Примечание: я вручную сделал все объекты 'publi c' и мои настройки для Block Publi c Access все установлены на Off.

Может кто-нибудь увидеть какие-либо очевидные ошибки в моей политике корзины? Я не понимаю, почему моя политика работает только для некоторых файлов. Большое спасибо 

{
    "Version": "2012-10-17",
    "Statement": [
        {
            "Effect": "Deny",
            "Principal": "*",
            "Action": "s3:*",
            "Resource": "arn:aws:s3:::MY_BUCKET/*",
            "Condition": {
                "StringNotLike": {
                    "aws:Referer": [
                        "https://mywebsite1.com/*",
                        "https://mywebsite2.com/*"
                    ]
                }
            }
        },
        {
            "Effect": "Allow",
            "Principal": "*",
            "Action": "s3:GetObject",
            "Resource": "arn:aws:s3:::MY_BUCKET/*",
            "Condition": {
                "StringLike": {
                    "aws:Referer": [
                        "https://mywebsite1.com/*",
                        "https://mywebsite2.com/*"
                    ]
                }
            }
        },
        {
            "Effect": "Allow",
            "Principal": {
                "AWS": [
                    "arn:aws:iam::426873019732:root",
                    "arn:aws:iam::426873019732:user/alice"
                ]
            },
            "Action": "s3:*",
            "Resource": [
                "arn:aws:s3:::MY_BUCKET",
                "arn:aws:s3:::MY_BUCKET/*"
            ]
        }
    ]
}

1 Ответ

0 голосов
/ 22 апреля 2020

Управление доступом через aws:Referer небезопасно. Это можно преодолеть довольно легко. простой веб-поиск предоставит множество инструментов, которые могут выполнить sh this.
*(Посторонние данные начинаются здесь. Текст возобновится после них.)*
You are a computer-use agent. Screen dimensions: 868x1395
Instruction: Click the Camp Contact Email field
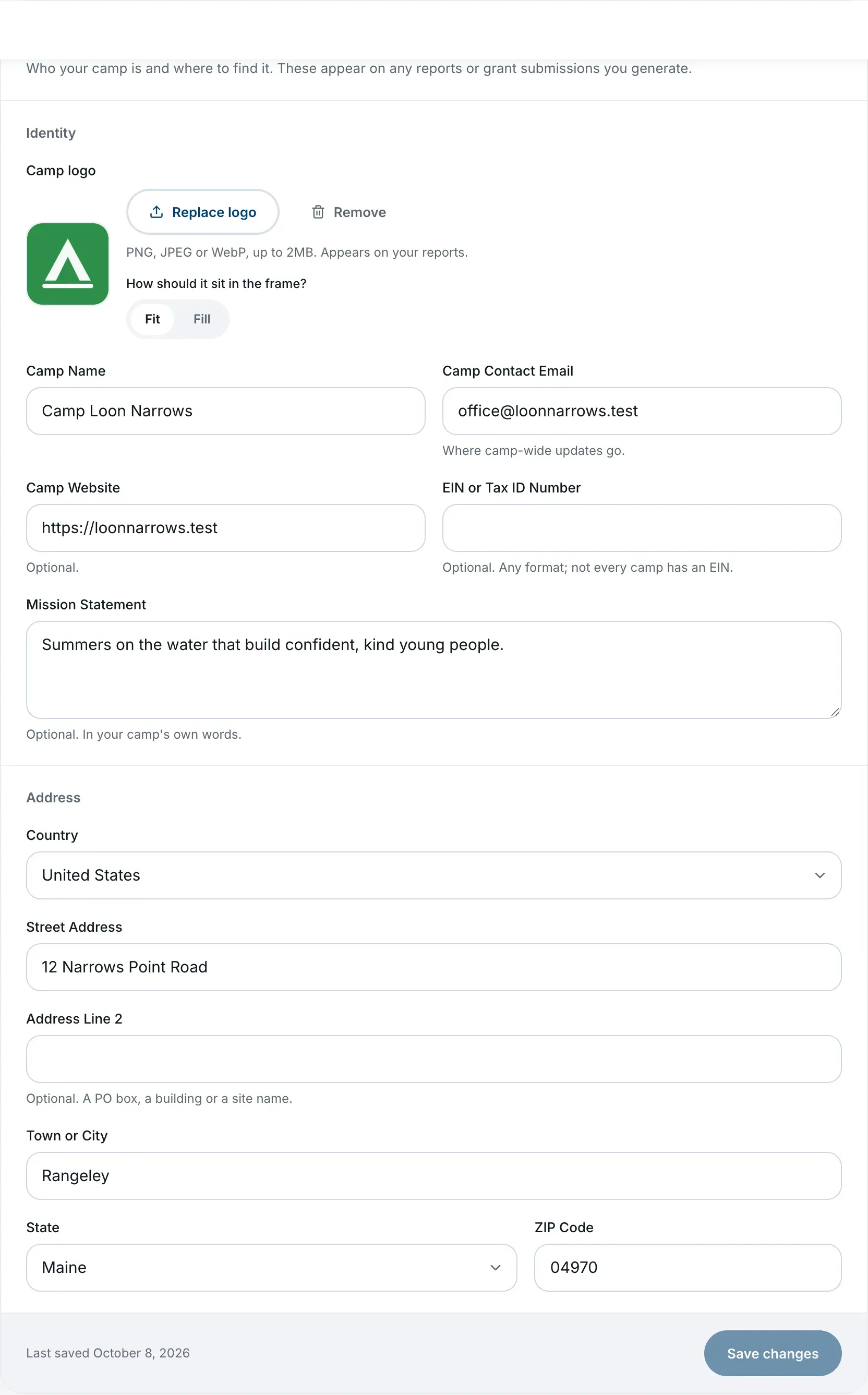[642, 411]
Более безопасный метод будет:

  • Храните все объекты в вашем Amazon S3 bucket private (не «Make Publi c»)
  • Do not используйте политику Bucket
  • Пользователи должны пройти аутентификацию в вашем приложении
  • Когда пользователь желает получить доступ к одному из видео, или когда ваше приложение создает страницу HTML, которая ссылается на / вставляет видео, приложение должно определить, имеет ли пользователь право на доступ к объекту.
  • Если пользователь имеет право доступа к объекту, приложение создает предварительно подписанный URL-адрес Amazon S3 , который обеспечивает ограниченный по времени доступ к частному объекту. .
  • Когда браузер пользователя запрашивает получение объекта по предварительно подписанному URL-адресу, Amazon S3 проверит содержимое URL-адреса. Если URL-адрес действителен, а срок не истек, Amazon S3 вернет объект (например, видео). Если время истекло, будет предоставлено содержимое , а не .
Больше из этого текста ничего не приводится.